The pandemic prompted many people to reevaluate their personal and professional fulfillment.

With new clarity and urgency, some people left their jobs to pursue new priorities.

Some people said they quit to start a business or move to another country in search of better work-life balance.

Lauren Good had been working in healthcare administration for about a decade when the pandemic struck. At the time, Good had a 9-month-old daughter and struggled navigating new motherhood alongside her demanding job.

"Seeing so many people around me losing their lives, losing loved ones, losing their jobs - it put things into perspective," she told Insider. "I said to myself, 'Why am I, like, busting my butt for a place that doesn't even really support me?'"

So Good quit in September. Five months later, she became a pre- and post-natal health coach to provide the support she said her workplace never gave her following her pregnancy.

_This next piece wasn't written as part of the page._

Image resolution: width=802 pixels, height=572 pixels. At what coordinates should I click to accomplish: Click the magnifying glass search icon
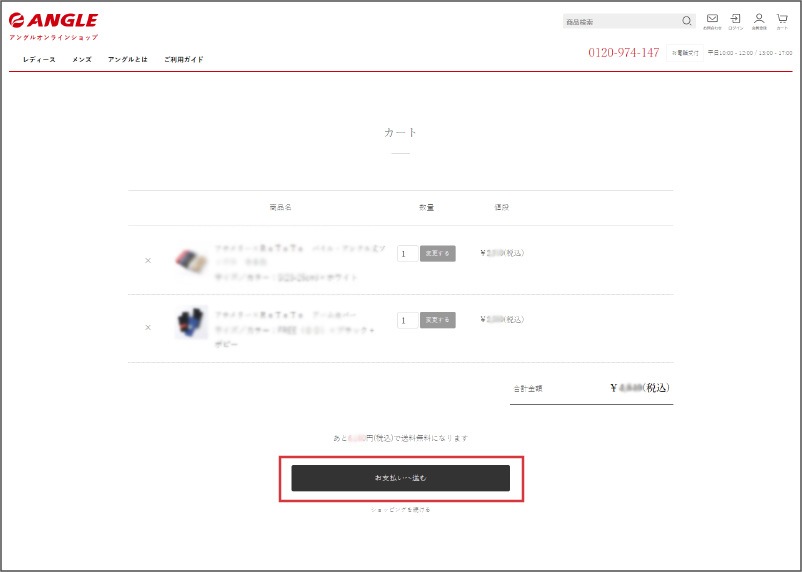coord(686,21)
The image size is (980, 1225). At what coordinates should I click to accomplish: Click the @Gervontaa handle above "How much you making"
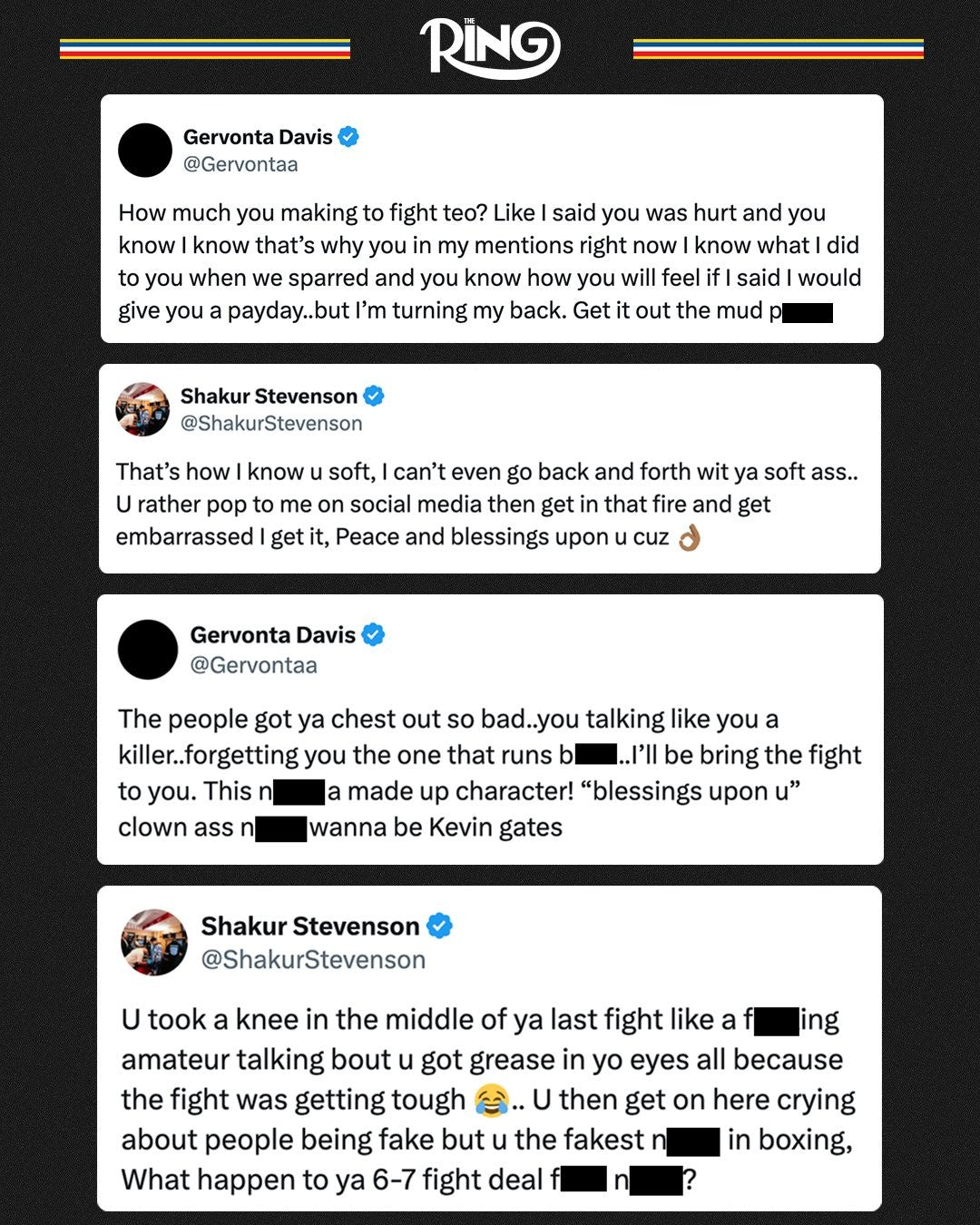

Good is among a group of workers who could be called epiphany quitters for deciding to quit their jobs after reevaluating their lives in the midst of the pandemic. Insider spoke with nine people who said they quit their jobs within the last year to pursue new priorities. Several people walked away without other offers ready. Some started businesses. Others moved to another country or retired early.

The state of the pandemic job market deterred many people from quitting in case they couldn't find other work. But with hiring now on the upswing, emboldened workers are taking their chances in greater numbers. Four million Americans quit their jobs in April, a 20-year high.

"Workers are finally fed up and saying the jig is up," said Sylvia Allegretto, co-chair of the Center on Wage and Employment Dynamics at UC Berkeley.
Pivoting from 'constant fire' and looking for a big change

Pandemic burnout and weakened work-life boundaries motivated some people to start businesses to wrest back control over their work lives in a year that took much of that away.

Jen Reeves is one of them. She was working in communications for the University of Missouri last summer when she started a consulting firm on the side. Increased work demands during the pandemic - which Reeve described as "constant fire" - compelled her to quit in October to run her business full-time.

"Everything was so constantly urgent" at her former job, she said. "It's strange to think that a pandemic offered something positive, but I do think it was the one push that finally got me into doing what I was meant to do."

For others, pandemic-inspired epiphanies meant leaving the workforce altogether. The anonymous writer behind the finance blog A Purple Life said she left her marketing job in October and retired at 30 after spending five years working toward an early retirement goal. She quit to move closer to family to care for them if they got sick.

"It was a global pandemic that seemed to disproportionately harm people of color; I'm a Black woman, so I was worried even moreso for my family," she said. "I don't really care about the money in comparison."

Some workers quit so they could relocate. Jessica Byrne, a software engineer, said she left Santa Barbara, California, in March to join a micromobility startup in Amsterdam for better work-life balance and travel opportunities.

"After being cooped up from the pandemic for so long, I knew I needed a big change," she said. "I wanted a culture that appreciated lots of time off and [understood] that there's more to life than just staying at home coding. I didn't want to be expected to be tethered to my computer."

As the economic reopening continues, quit rates may keep rising, especially among those who have the financial freedom to leave their jobs. Forty-four percent of US workers plan to look for new jobs in the next year, according to a study conducted by experience management company Qualtrics. Their reasons for doing so include burnout, stress, lack of growth opportunities, and desire for higher pay.

"The fact that workers are quitting is a sign of optimism," said Allegretto. It's also a sign that workers are gaining more bargaining power.

"People are saying, 'I need to make a change here. Things weren't working, there seems to be some opportunity out there. ...I can maybe bargain for a bit of a higher wage. I can maybe bargain for some benefits,'" Allegretto said. "And that's a really good thing because that has been lacking for far too long."